The effect of immunomodulatory drugs on aortic stenosis: a Mendelian randomisation analysis

There are currently no approved pharmacological treatment options for aortic stenosis (AS), and there are limited identified drug targets for this chronic condition. It remains unclear whether inflammation plays a role in AS pathogenesis and whether immunomodulation could become a therapeutic target. We evaluated the potentially causal association between inflammation and AS by investigating the genetically proxied effects of tocilizumab (IL6 receptor, IL6R, inhibitor), canakinumab (IL1β inhibitor) and colchicine (β-tubulin inhibitor) through a Mendelian randomisation (MR) approach. Genetic proxies for these drugs were identified as single nucleotide polymorphisms (SNPs) in the gene, enhancer or promoter regions of IL6R, IL1β or β-tubulin gene isoforms, respectively, that were significantly associated with serum C-reactive protein (CRP) in a large European genome-wide association study (GWAS; 575,531 participants).
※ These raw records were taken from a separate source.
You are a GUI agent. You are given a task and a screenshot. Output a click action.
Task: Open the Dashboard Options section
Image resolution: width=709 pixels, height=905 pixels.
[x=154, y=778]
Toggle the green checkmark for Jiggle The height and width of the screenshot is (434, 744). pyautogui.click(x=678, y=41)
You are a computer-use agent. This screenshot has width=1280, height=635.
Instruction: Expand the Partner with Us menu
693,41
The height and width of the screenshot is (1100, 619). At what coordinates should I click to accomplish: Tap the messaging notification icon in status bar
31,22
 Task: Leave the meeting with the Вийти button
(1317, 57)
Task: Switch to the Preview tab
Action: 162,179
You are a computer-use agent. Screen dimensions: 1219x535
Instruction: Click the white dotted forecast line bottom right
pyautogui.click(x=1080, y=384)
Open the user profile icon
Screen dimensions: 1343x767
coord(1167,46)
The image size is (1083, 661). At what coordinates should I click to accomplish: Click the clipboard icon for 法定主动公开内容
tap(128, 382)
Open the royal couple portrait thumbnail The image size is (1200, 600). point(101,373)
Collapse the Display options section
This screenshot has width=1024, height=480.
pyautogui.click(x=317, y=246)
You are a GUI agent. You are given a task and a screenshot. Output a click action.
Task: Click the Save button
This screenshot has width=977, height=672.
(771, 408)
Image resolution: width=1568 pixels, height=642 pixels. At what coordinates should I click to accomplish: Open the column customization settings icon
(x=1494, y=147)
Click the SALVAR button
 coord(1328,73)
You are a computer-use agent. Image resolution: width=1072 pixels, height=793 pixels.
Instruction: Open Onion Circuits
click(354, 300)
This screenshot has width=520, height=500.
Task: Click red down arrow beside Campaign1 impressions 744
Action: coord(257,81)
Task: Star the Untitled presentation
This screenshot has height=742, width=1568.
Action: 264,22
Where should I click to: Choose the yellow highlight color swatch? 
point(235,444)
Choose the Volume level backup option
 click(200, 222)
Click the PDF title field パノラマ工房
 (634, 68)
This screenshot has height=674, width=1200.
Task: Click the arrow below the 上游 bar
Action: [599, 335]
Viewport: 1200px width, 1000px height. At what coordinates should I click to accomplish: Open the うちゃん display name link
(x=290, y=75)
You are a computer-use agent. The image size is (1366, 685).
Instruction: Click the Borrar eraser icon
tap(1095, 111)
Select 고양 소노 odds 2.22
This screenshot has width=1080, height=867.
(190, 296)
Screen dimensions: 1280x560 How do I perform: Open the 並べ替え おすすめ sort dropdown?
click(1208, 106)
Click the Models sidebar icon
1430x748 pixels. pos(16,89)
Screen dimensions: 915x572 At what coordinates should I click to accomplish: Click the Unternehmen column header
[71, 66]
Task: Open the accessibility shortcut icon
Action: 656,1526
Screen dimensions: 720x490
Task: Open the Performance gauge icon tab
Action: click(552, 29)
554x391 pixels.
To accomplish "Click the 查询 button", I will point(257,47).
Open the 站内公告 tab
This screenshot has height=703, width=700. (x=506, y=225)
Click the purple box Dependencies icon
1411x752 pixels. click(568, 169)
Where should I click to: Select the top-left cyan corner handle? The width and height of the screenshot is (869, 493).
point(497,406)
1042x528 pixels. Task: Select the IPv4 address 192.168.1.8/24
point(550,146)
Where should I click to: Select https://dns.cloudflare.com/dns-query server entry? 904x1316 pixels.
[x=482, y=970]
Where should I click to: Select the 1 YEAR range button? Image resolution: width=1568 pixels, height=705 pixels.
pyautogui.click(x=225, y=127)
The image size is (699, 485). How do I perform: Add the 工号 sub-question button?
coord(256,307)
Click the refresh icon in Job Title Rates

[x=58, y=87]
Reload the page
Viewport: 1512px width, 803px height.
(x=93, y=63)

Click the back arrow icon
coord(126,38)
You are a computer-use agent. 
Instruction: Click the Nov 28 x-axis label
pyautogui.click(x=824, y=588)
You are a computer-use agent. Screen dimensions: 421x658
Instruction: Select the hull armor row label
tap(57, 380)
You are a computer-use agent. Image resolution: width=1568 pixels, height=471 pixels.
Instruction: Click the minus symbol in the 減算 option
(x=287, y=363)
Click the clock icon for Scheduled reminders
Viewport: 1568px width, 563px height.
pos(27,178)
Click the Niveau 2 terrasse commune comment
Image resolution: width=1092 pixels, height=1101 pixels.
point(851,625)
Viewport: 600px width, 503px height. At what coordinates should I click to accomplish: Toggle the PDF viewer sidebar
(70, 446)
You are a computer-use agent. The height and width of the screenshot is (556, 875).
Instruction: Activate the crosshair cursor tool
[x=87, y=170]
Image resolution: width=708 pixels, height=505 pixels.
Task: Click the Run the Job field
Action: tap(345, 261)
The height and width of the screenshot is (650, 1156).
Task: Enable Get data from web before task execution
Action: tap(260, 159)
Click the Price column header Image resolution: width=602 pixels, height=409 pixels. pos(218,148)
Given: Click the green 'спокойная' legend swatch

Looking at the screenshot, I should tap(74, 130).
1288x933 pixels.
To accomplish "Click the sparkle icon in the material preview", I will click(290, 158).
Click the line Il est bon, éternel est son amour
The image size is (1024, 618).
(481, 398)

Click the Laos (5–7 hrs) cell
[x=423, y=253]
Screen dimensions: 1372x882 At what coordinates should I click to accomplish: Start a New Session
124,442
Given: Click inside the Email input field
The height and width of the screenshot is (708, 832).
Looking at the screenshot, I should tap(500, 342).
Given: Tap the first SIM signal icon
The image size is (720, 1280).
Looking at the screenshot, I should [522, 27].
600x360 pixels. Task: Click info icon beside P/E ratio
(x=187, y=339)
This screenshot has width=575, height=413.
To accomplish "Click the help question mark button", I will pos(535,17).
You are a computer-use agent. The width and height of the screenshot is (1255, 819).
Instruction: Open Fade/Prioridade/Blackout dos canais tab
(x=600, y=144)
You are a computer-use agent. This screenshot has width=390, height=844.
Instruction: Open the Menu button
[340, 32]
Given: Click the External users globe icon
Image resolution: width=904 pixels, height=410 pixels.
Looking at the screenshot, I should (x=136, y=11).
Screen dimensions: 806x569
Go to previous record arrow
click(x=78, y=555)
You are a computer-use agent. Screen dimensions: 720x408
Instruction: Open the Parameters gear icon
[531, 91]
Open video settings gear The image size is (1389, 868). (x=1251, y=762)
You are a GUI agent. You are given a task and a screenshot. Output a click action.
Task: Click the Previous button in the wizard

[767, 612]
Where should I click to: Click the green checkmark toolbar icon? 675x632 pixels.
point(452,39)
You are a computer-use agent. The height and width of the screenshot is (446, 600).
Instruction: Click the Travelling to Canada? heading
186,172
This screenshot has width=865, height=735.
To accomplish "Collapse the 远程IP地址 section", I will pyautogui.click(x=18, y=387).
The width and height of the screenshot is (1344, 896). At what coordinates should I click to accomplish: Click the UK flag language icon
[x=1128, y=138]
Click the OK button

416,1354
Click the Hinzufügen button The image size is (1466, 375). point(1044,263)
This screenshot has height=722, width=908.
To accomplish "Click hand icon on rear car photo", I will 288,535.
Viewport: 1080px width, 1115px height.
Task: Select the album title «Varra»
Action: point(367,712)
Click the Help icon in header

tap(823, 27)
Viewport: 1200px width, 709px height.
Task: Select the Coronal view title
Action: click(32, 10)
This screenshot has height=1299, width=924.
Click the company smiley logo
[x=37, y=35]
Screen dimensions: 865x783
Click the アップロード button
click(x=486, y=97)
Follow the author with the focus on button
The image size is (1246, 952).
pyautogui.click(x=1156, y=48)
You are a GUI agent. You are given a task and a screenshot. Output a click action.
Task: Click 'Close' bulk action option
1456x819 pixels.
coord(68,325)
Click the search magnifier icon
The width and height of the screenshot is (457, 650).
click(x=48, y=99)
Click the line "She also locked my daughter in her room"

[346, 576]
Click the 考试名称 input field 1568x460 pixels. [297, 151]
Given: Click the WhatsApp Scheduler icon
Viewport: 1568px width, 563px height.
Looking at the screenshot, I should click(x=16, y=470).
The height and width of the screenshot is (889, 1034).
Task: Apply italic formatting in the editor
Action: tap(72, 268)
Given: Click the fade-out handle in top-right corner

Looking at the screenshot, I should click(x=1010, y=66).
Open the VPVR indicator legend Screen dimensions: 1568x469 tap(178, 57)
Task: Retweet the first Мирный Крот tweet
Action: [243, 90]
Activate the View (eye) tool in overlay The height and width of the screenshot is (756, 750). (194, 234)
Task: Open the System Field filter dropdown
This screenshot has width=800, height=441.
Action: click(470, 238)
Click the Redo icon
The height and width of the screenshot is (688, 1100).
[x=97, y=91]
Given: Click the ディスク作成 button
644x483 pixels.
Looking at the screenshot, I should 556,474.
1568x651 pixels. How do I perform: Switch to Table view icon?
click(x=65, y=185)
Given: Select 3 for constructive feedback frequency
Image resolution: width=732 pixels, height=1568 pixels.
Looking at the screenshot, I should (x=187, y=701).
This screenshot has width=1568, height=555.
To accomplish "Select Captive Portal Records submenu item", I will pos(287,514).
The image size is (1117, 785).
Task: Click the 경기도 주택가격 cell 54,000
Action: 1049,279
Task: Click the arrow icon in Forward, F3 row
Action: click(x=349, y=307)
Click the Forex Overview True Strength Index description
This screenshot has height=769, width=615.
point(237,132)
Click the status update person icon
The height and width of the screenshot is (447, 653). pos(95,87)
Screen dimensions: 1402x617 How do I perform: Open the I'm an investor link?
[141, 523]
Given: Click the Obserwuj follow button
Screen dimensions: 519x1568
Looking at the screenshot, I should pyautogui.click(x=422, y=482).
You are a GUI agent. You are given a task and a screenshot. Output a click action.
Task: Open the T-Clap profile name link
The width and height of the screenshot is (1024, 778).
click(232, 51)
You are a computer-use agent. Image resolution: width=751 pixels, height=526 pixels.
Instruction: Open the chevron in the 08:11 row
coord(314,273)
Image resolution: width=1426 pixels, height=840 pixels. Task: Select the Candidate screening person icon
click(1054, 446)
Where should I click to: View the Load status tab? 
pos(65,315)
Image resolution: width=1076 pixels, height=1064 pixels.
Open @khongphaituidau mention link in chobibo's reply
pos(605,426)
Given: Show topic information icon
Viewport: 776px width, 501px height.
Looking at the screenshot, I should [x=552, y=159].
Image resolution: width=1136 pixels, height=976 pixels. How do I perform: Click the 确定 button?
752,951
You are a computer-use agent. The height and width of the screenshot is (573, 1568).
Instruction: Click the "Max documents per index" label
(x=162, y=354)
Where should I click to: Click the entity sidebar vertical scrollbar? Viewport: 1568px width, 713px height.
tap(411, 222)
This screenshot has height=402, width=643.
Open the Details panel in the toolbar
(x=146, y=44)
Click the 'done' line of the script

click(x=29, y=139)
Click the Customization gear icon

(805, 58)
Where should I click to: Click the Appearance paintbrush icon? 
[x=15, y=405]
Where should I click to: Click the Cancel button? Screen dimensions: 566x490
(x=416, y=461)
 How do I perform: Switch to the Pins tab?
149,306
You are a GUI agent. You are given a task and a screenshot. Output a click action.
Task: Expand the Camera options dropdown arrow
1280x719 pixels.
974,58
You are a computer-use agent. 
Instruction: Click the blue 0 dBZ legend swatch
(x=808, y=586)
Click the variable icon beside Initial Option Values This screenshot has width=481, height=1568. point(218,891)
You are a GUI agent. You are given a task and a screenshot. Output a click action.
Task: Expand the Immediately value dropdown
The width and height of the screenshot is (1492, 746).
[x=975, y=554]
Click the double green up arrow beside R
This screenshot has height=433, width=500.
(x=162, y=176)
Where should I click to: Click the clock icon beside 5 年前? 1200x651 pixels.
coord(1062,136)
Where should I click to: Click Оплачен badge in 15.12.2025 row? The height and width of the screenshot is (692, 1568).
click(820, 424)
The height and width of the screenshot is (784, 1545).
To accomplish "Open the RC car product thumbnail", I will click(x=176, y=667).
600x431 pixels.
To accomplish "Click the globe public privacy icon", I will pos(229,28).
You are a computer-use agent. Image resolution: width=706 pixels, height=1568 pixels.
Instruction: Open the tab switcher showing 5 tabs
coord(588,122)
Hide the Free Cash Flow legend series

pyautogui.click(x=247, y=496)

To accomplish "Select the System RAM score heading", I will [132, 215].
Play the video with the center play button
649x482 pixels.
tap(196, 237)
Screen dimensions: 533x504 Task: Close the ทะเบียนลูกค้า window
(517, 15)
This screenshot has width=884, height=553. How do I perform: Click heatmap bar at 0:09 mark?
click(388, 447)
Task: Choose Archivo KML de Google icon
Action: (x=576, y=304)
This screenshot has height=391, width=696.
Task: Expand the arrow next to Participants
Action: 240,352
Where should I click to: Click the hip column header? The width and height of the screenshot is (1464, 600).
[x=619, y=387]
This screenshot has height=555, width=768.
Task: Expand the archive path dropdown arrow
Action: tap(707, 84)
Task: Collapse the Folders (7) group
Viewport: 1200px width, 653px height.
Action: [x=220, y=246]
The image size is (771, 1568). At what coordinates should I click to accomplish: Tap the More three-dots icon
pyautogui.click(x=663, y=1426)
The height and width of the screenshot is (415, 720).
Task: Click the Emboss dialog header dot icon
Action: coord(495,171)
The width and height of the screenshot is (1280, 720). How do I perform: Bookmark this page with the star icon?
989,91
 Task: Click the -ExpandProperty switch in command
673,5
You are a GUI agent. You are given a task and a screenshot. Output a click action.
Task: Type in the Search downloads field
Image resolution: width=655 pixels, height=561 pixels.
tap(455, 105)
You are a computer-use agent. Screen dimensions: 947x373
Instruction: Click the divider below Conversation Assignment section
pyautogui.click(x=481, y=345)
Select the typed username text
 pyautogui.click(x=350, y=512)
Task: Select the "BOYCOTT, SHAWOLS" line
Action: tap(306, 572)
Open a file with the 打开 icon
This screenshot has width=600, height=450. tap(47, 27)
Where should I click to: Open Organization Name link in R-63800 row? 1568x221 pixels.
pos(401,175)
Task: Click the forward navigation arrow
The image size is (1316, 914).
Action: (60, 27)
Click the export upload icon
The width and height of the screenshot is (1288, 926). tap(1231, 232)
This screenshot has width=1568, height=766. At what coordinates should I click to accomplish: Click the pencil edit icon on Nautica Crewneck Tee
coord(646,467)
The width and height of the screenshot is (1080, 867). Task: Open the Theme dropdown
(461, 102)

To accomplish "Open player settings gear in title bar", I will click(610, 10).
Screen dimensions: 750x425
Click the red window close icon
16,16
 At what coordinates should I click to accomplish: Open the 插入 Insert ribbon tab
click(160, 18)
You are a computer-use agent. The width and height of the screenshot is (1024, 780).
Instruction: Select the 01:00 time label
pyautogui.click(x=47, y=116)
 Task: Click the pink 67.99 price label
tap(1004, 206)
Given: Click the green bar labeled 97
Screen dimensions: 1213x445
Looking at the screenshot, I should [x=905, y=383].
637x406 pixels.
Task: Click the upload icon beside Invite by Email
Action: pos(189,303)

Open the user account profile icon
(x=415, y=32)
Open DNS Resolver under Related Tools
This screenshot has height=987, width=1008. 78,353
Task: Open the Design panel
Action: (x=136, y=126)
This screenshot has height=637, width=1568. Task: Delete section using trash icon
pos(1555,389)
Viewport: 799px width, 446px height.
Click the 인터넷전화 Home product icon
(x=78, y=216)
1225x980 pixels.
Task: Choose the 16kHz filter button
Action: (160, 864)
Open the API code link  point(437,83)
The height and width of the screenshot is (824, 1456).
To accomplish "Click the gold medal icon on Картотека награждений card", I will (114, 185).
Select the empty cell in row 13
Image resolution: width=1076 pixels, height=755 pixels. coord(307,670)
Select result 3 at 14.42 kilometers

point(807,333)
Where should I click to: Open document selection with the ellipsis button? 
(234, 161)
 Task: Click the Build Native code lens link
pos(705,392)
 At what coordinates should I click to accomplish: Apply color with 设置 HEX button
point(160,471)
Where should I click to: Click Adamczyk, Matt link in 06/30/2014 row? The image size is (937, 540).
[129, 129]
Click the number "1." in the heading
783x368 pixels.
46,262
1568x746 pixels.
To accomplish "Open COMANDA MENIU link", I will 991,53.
These were paired with summary statistics from a large GWAS of AS in European patients (653,867 participants) to then perform primary inverse-variance weighted random effect and sensitivity MR analyses for each exposure. This analysis showed that genetically proxied tocilizumab was associated with reduced risk of AS (OR 0.56, 95% CI 0.45–0.70 per unit decrease in genetically predicted log-transformed CRP). Genetically proxied canakinumab was not associated with risk of AS (OR 0.80, 95% CI 0.51–1.26), and only one suitable SNP was identified to proxy the effect of colchicine (OR 34.37, 95% CI 1.99–592.89). The finding that genetically proxied tocilizumab was associated with reduced risk of AS is concordant with an inflammatory hypothesis of AS pathogenesis. Inhibition of IL6R may be a promising therapeutic target for AS management.